そして、何よりも子どもたちの雰囲気が安心感に満ち溢れている。
教室に入った瞬間に温泉につかったような気持ちよさが伝わってくるクラスでした。
失敗してもいい、間違ってもいいから、みんなで真実を見つけるんだ。
みんなで伸びよう、自分自身の力を出し切ろう。
そういう雰囲気が満ち溢れている。
そうしていく中で、一人ひとりが磨かれ、クラスが本来の能力を磨きあう場になって行きます。
この学級の子どもたちが中学校に進級すると自分たちでネットワークを築いて、自分たちで問題を解決しようとしていく。
問題解決に向けてのスキルを持っている子が育っているので、その子たちが学校を巻き込んで、とてもいい集団に育っていってくれます。
先生の授業の指導案を見てみると、子どもたちが発言する意見の予想が書いてあるのですが、ずばり全部予想通りに流れていきます。
子ども達が間違える場所までも予想されていて、その通りに子ども達が迷います。
しかし、そこで、辻先生には、3つ質問が用意されてあり、見事に1個目の質問で子ども達が授業の流れに戻ってくる。
子どもの発言を予想する能力に驚かされます。
そんな辻先生が、どうして、こんなクラスを作れるようになったのか?とても興味ありますよね。
辻先生は無意識かもしれませんが、随所にコーチング的な手法をちりばめています。
その辺りを明らかにできたら、多くの方のお役に立てるのではないかと思い、今回インタビューをお願いしました。
インタビューの中では、学校教育の現場でコーチングを活かす実践スキルを惜しみなく紹介してくれていますのでじっくり読んでください。
2校目に赴任したその中学校は、当時とても荒れていました。
バイクが廊下を走るような学校で、体育館に入ったらすごい様子、『スクールウォーズ』顔負けに荒れている状態でした。
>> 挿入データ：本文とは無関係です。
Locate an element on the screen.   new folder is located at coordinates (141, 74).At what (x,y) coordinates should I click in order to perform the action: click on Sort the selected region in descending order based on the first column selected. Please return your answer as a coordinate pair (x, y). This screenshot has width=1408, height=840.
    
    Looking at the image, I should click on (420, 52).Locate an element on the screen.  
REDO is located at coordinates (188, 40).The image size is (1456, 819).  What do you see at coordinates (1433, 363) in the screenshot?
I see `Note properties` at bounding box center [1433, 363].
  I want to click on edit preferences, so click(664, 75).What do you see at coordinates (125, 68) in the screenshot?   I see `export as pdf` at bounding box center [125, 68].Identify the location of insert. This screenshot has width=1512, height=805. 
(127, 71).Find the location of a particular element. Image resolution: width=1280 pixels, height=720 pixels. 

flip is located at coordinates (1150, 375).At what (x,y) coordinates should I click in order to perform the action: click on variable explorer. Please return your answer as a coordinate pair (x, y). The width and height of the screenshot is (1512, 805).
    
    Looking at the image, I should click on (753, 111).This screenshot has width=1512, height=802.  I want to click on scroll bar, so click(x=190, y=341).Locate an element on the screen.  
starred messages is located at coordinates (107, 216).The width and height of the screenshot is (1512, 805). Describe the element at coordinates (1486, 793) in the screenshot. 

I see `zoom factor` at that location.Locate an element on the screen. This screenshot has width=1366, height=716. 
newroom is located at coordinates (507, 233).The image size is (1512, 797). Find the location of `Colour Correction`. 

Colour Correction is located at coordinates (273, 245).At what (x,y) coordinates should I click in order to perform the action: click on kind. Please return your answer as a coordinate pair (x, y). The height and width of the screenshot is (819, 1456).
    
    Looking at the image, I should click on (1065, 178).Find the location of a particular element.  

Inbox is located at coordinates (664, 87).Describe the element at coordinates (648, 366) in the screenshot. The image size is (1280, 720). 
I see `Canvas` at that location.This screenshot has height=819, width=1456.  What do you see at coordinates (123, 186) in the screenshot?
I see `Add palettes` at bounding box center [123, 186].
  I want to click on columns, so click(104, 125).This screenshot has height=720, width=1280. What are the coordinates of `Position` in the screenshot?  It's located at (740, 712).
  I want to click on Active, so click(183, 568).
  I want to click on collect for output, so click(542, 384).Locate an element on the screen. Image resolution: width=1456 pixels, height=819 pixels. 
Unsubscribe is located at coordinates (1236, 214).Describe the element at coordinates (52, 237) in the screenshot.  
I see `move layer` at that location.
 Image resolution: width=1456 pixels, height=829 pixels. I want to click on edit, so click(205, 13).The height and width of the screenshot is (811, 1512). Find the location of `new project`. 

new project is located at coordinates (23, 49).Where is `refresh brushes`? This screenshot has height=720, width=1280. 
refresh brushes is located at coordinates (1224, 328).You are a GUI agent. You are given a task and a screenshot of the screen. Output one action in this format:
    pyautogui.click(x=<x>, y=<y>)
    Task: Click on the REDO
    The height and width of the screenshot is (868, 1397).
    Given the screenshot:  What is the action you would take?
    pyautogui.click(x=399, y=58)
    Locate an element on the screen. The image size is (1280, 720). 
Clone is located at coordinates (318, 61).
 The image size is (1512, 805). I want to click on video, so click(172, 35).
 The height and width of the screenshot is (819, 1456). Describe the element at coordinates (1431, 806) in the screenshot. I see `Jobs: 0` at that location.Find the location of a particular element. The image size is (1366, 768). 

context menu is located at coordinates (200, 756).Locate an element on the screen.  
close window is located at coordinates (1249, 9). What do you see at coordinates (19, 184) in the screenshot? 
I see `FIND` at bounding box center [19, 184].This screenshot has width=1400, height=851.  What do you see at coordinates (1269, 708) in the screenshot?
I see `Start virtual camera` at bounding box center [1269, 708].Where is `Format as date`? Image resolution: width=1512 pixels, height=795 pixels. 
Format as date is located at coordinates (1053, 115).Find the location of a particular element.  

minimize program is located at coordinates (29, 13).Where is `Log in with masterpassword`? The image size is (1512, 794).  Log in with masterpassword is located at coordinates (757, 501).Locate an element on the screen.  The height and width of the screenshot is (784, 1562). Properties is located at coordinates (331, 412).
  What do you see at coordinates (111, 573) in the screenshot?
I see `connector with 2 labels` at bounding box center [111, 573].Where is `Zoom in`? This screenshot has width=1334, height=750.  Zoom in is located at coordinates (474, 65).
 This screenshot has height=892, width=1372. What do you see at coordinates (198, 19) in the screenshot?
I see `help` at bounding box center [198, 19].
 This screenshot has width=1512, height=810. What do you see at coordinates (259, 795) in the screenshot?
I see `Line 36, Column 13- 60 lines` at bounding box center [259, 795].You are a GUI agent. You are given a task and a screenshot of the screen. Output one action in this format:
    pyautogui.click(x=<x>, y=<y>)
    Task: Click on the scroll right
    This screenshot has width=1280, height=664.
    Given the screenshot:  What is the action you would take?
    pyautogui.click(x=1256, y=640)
そんな中で教師をやっていたので、当時は、思いっきり生徒達をひっぱっていましたね。いわゆる、最初は、ひっぱる型の教師だったんですよ。
ある年、例によって学級の子どもたちを、「ついてこい」って感じで統率しはじめたんですね。ところがね、いつもと調子が違うことが起こった。
1年生を教える時は、授業って最初はうまくいかないから、まず行う常套手段があるんです。
最初はにこやかに話して、おもしろおかしく笑わせて、調子に乗ってきたとこで、一度「ばぁーん!」と怒って、クラスの雰囲気を引き締めるというパターンですね。
『もうこんなクラスでは授業できやん』と言って、職員室に帰っていく。
すると子どもたちは自然に集まって、
『これは、やばい』って話し合いをして、あらすじとしては、謝りにくるわけです。
『先生これから頑張ります』って。
で、自分は、『よし』という。すると、次から授業が違うわけです(集中して、引き締まった授業になる)。
いつもなら、こうなるのですが・・・。
でも、そのときの子どもたちは違ってたんです。
いつものごとく、僕が生徒達に怒って教室を出る。しばらくしたら、職員室へ何人かがやって来たんですね。僕は来た来たと思っていたんですが、
そしたら、
『先生言いたいことがあります。
私たちは先生のロボットではありません。
先生の言うとおりには私たちはできません。』という。
僕はここでカチンとくるわけですよ。しかも予想していたことと違うことだったので、半分は狼狽してます。
『なんやそれ!!』って言ったら、
『先生が、望んでいる授業と、私たちが望んでいる授業は違います。私たちは私たちのしたい授業をしたいんです。』
狼狽したぼくは、『何がしたいんや!』って。
そこは子どもなんですね。
『それはわかりません。わからないけども、先生がしようとしている授業と私たちは違います。』
って言われたんですね。
ショックでしたね。どうも、このあたりが自分の転換期と感じています。
その翌年。学校の体育部を持ちました。
子ども達が任意で集まる委員会みたいなものですね。
その子たちがドッジボール大会、球技大会をしたいと言い出したとき、『ふっと全てのことを子どもたちにまかせる瞬間』が来たんですね。多分、この子たちと馬があったんだと思います。
今までは、任せてるふりして干渉してたように思います。でも、そのときは、妙に波長があったんですね。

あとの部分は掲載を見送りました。